▸ **Prompt**
Put every line of the material below into a Markdown table with two columns, Row and Line. Number the rows and skip any blank lines.

***** Records to process

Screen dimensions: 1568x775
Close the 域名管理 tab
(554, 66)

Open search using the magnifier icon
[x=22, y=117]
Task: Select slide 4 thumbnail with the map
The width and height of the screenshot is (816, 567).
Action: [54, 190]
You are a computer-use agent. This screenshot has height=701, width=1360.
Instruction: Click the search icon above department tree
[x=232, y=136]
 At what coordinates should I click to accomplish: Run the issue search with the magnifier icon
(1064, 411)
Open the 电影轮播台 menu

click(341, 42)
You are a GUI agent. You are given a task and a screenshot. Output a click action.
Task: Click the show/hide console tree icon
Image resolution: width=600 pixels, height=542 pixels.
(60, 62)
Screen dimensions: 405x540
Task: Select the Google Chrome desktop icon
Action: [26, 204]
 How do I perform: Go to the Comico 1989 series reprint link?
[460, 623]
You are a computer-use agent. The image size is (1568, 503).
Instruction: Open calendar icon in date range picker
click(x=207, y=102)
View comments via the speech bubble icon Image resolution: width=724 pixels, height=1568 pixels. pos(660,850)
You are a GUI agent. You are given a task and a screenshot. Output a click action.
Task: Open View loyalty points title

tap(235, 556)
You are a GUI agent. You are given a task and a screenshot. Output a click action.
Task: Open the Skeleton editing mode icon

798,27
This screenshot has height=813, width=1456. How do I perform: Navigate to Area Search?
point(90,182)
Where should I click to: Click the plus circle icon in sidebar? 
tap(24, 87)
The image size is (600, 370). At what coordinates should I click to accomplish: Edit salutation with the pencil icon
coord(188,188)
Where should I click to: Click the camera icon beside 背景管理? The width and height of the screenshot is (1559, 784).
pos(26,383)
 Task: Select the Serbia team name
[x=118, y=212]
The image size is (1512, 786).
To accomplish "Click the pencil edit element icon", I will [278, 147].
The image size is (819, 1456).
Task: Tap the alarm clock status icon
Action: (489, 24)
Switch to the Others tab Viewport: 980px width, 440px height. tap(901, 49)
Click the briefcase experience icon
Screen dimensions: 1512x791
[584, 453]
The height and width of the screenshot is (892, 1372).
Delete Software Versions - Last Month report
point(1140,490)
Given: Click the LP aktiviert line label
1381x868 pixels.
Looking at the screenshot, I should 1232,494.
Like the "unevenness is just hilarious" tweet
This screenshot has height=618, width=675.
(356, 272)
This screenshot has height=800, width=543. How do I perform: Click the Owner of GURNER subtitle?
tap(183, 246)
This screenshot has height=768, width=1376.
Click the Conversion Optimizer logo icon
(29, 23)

**********

▸ **Response for this exercise**
| Row | Line |
|---|---|
| 1 | Screen dimensions: 1568x775 |
| 2 | Close the 域名管理 tab |
| 3 | (554, 66) |
| 4 | Open search using the magnifier icon |
| 5 | [x=22, y=117] |
| 6 | Task: Select slide 4 thumbnail with the map |
| 7 | The width and height of the screenshot is (816, 567). |
| 8 | Action: [54, 190] |
| 9 | You are a computer-use agent. This screenshot has height=701, width=1360. |
| 10 | Instruction: Click the search icon above department tree |
| 11 | [x=232, y=136] |
| 12 |  At what coordinates should I click to accomplish: Run the issue search with the magnifier icon |
| 13 | (1064, 411) |
| 14 | Open the 电影轮播台 menu |
| 15 | click(341, 42) |
| 16 | You are a GUI agent. You are given a task and a screenshot. Output a click action. |
| 17 | Task: Click the show/hide console tree icon |
| 18 | Image resolution: width=600 pixels, height=542 pixels. |
| 19 | (60, 62) |
| 20 | Screen dimensions: 405x540 |
| 21 | Task: Select the Google Chrome desktop icon |
| 22 | Action: [26, 204] |
| 23 |  How do I perform: Go to the Comico 1989 series reprint link? |
| 24 | [460, 623] |
| 25 | You are a computer-use agent. The image size is (1568, 503). |
| 26 | Instruction: Open calendar icon in date range picker |
| 27 | click(x=207, y=102) |
| 28 | View comments via the speech bubble icon Image resolution: width=724 pixels, height=1568 pixels. pos(660,850) |
| 29 | You are a GUI agent. You are given a task and a screenshot. Output a click action. |
| 30 | Task: Open View loyalty points title |
| 31 | tap(235, 556) |
| 32 | You are a GUI agent. You are given a task and a screenshot. Output a click action. |
| 33 | Task: Open the Skeleton editing mode icon |
| 34 | 798,27 |
| 35 | This screenshot has height=813, width=1456. How do I perform: Navigate to Area Search? |
| 36 | point(90,182) |
| 37 | Where should I click to: Click the plus circle icon in sidebar?  |
| 38 | tap(24, 87) |
| 39 | The image size is (600, 370). At what coordinates should I click to accomplish: Edit salutation with the pencil icon |
| 40 | coord(188,188) |
| 41 | Where should I click to: Click the camera icon beside 背景管理? The width and height of the screenshot is (1559, 784). |
| 42 | pos(26,383) |
| 43 |  Task: Select the Serbia team name |
| 44 | [x=118, y=212] |
| 45 | The image size is (1512, 786). |
| 46 | To accomplish "Click the pencil edit element icon", I will [278, 147]. |
| 47 | The image size is (819, 1456). |
| 48 | Task: Tap the alarm clock status icon |
| 49 | Action: (489, 24) |
| 50 | Switch to the Others tab Viewport: 980px width, 440px height. tap(901, 49) |
| 51 | Click the briefcase experience icon |
| 52 | Screen dimensions: 1512x791 |
| 53 | [584, 453] |
| 54 | The height and width of the screenshot is (892, 1372). |
| 55 | Delete Software Versions - Last Month report |
| 56 | point(1140,490) |
| 57 | Given: Click the LP aktiviert line label |
| 58 | 1381x868 pixels. |
| 59 | Looking at the screenshot, I should 1232,494. |
| 60 | Like the "unevenness is just hilarious" tweet |
| 61 | This screenshot has height=618, width=675. |
| 62 | (356, 272) |
| 63 | This screenshot has height=800, width=543. How do I perform: Click the Owner of GURNER subtitle? |
| 64 | tap(183, 246) |
| 65 | This screenshot has height=768, width=1376. |
| 66 | Click the Conversion Optimizer logo icon |
| 67 | (29, 23) |